Paradoxe : alors que jamais le secteur n’a connu une telle dynamique industrielle, portée par un niveau de commandes historique, les poids lourds de l’aéronautique se délestent d’une partie de leurs effectifs. Chez Boeing, ce sont 4000 postes qui devraient être supprimés dans sa branche aviation commerciale sur 83000 salariés. Rolls-Royce ? Le motoriste compte supprimer 2600 emplois dans l’ingénierie aéronautique. Bombardier (3800 postes supprimés) et Embraer (1500 postes) suivent la même tendance. Sans oublier les cas français de Latécoère (236 postes) et Airbus Helicopters (582 postes). Ce n’est qu’un début.

Des effectifs sur la mauvaise pente

Va-t-on assister à une décrue inexorable des effectifs dans ce secteur, en plein âge d’or industriel, sans cesse mis en avant pour ses succès commerciaux ? En France, la filière employait 185 000 personnes en 2015, contre 130 500 dix ans plus tôt selon le Gifas. Mais la tendance haussière pourrait vite atteindre un plateau, puis laisser place à une lente décrue. Un mouvement déjà à l’œuvre dans le groupe Airbus : après le pic atteint en 2013 avec 144 000 salariés, les effectifs sont retombés à 137 000 en 2015. Certes, certains acteurs souffrent de marchés en berne, comme ceux des hélicoptères et des jets d’affaires. La véritable explication se trouve ailleurs.

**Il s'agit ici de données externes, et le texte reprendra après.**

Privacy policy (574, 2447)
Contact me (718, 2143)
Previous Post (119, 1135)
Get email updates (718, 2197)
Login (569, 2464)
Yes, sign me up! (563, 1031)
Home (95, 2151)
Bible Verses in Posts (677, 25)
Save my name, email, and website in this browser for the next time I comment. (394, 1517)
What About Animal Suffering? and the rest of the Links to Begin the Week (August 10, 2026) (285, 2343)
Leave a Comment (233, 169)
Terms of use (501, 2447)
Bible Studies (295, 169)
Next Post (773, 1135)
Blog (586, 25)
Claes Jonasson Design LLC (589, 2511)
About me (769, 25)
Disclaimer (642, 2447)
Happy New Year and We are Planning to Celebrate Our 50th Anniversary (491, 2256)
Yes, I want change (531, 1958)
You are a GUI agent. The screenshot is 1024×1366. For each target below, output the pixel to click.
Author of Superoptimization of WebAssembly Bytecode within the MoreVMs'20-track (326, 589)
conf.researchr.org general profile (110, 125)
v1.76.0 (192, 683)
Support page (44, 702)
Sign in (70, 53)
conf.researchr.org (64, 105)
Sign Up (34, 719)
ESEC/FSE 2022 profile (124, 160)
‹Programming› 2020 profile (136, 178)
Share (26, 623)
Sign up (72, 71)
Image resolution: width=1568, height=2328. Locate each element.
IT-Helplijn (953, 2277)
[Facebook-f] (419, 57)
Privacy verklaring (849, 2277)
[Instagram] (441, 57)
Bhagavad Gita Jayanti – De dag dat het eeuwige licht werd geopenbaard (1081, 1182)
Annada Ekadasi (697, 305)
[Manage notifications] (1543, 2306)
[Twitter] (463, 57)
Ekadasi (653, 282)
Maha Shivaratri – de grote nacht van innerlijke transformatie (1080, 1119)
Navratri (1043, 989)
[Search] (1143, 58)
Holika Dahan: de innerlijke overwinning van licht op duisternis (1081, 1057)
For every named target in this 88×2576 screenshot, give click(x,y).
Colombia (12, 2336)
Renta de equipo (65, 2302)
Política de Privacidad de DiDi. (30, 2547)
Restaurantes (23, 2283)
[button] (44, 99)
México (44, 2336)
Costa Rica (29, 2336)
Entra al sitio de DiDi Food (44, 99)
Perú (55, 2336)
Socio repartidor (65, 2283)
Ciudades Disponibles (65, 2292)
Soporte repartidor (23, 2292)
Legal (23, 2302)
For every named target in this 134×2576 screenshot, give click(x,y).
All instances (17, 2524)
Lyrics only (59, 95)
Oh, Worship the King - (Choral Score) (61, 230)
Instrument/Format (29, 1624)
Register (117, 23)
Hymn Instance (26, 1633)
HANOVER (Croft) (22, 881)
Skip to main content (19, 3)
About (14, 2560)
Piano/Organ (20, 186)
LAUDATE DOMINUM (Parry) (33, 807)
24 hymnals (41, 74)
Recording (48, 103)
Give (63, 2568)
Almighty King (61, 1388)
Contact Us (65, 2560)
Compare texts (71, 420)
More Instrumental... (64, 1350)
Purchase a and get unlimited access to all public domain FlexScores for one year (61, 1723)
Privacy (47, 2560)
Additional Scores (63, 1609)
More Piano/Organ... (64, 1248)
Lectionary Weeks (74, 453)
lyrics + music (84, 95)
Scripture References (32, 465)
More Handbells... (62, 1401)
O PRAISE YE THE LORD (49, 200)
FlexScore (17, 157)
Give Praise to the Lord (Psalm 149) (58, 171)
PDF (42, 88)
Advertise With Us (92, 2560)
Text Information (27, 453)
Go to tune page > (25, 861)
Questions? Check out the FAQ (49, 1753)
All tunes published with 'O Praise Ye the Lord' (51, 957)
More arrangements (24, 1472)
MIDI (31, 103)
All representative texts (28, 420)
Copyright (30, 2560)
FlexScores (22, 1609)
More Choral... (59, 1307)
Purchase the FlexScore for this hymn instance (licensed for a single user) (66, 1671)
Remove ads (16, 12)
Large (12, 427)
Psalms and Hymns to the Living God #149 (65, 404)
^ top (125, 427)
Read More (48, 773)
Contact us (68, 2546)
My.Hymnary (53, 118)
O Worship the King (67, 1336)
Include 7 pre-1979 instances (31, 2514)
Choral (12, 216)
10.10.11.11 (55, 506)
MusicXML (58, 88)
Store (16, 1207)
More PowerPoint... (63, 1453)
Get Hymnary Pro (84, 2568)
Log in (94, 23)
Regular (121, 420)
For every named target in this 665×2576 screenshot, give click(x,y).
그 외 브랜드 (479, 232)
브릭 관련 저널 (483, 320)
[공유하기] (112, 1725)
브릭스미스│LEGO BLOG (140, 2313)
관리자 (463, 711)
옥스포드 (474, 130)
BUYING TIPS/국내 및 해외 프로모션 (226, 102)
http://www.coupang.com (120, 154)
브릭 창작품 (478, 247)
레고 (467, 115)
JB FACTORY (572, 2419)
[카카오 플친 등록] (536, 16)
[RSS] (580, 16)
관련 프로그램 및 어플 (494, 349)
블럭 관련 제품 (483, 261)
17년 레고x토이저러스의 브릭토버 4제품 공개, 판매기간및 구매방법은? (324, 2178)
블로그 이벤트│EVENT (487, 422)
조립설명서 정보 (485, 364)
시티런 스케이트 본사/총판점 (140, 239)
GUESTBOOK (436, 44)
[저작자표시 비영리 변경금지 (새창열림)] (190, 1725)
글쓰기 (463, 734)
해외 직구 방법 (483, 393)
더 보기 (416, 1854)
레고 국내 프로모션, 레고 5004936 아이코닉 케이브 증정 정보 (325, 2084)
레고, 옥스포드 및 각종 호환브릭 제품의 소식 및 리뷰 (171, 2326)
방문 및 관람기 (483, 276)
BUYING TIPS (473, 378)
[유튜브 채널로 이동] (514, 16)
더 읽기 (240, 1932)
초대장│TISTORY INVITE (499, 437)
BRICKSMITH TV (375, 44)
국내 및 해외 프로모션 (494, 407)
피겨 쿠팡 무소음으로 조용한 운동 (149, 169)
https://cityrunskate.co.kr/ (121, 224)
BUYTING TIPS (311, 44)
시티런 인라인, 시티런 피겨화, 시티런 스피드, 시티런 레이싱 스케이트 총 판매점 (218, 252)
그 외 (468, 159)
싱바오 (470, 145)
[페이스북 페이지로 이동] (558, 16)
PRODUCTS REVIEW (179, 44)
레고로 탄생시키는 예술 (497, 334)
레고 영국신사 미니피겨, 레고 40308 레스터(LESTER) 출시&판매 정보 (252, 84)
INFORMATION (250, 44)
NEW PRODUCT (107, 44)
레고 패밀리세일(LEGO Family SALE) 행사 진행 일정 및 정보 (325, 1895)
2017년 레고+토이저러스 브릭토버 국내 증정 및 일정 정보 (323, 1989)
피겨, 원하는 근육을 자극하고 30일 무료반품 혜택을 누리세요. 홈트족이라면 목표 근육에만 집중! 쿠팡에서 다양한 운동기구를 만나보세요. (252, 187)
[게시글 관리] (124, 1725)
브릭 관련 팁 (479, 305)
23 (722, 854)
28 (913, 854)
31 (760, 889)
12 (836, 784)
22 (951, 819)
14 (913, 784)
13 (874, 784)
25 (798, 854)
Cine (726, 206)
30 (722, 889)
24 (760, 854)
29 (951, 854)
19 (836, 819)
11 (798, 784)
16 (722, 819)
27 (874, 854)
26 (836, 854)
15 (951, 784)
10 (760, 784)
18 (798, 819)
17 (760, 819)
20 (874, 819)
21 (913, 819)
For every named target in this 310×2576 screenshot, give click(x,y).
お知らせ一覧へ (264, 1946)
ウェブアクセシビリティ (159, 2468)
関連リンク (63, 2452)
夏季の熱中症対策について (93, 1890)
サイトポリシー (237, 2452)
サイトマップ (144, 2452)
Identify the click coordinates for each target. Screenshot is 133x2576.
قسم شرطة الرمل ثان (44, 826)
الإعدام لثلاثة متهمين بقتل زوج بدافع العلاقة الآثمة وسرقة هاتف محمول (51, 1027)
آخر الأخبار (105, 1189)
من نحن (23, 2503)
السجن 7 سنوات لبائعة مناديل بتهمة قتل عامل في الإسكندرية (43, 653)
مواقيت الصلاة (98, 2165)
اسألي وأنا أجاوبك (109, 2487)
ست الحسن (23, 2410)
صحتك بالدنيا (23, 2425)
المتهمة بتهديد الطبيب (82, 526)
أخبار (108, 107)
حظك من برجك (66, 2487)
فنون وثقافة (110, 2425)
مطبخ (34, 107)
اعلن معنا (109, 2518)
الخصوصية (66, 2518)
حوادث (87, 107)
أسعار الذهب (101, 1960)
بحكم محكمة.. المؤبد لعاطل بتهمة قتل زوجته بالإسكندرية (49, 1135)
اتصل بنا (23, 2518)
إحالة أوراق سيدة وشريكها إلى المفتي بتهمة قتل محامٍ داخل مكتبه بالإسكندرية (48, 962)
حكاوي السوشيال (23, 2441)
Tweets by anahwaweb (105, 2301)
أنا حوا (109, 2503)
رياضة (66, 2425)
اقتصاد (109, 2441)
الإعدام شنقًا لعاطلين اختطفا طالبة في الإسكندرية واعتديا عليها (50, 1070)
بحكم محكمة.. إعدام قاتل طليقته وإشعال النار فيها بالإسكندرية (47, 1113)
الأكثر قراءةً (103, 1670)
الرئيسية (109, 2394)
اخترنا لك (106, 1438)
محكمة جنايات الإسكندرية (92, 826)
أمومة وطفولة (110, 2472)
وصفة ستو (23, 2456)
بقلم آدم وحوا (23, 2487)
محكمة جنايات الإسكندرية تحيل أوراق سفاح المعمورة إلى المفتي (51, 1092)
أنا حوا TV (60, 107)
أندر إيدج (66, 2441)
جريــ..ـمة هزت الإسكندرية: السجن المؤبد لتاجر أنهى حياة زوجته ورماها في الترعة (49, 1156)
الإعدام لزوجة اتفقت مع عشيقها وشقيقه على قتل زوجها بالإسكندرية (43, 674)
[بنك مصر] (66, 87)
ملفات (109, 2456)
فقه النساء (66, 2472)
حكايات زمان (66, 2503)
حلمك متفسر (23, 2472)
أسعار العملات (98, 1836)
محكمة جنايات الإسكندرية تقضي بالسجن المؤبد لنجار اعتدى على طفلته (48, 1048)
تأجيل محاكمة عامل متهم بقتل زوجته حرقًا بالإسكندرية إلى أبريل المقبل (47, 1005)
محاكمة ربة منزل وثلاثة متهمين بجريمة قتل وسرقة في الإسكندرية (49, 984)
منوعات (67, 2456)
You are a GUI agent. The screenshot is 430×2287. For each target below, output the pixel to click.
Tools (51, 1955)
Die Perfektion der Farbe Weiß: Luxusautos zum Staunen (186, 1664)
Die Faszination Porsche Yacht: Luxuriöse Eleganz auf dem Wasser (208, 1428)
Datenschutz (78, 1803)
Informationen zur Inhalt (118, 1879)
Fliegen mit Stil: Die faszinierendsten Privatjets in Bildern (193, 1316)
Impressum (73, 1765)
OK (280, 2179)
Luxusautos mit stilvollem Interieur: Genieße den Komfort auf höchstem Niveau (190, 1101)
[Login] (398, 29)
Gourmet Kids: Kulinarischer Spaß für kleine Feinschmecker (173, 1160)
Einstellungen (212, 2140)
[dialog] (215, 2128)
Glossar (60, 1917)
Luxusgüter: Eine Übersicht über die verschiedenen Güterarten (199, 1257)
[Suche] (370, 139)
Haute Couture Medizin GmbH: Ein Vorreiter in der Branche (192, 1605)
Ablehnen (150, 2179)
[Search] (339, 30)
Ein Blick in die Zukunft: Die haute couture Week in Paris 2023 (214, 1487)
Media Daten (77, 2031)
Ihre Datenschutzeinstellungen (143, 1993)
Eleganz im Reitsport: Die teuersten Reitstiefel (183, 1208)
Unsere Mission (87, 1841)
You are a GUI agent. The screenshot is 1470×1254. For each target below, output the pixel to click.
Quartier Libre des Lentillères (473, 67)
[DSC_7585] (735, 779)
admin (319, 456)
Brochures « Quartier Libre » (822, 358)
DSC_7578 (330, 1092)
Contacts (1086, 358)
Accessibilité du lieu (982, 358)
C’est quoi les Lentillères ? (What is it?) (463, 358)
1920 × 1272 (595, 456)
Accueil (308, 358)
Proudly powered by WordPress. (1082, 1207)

Partout, les industriels serrent les boulons. Recherche de compétitivité en raison d’une féroce compétition mondiale entre avionneurs mais aussi entre compagnies aériennes, investissements dans des procédés toujours plus robotisés à l’image du chemin emprunté par le secteur automobile, implantations dans les pays low cost ou situés en zone dollars… Dans la vaste chaîne de valeur, des compagnies aériennes jusqu-au plus petit sous-traitant, chacun fait pression sur le voisin d'en bas. On voit mal comment le secteur, et la filière française en particulier, pourrait au regard de cette dynamique voir ses effectifs augmenter. Seule certitude : les emplois changeront peu à peu de nature, à la faveur d’une présence grandissante des technologies numériques dans l’appareil de production.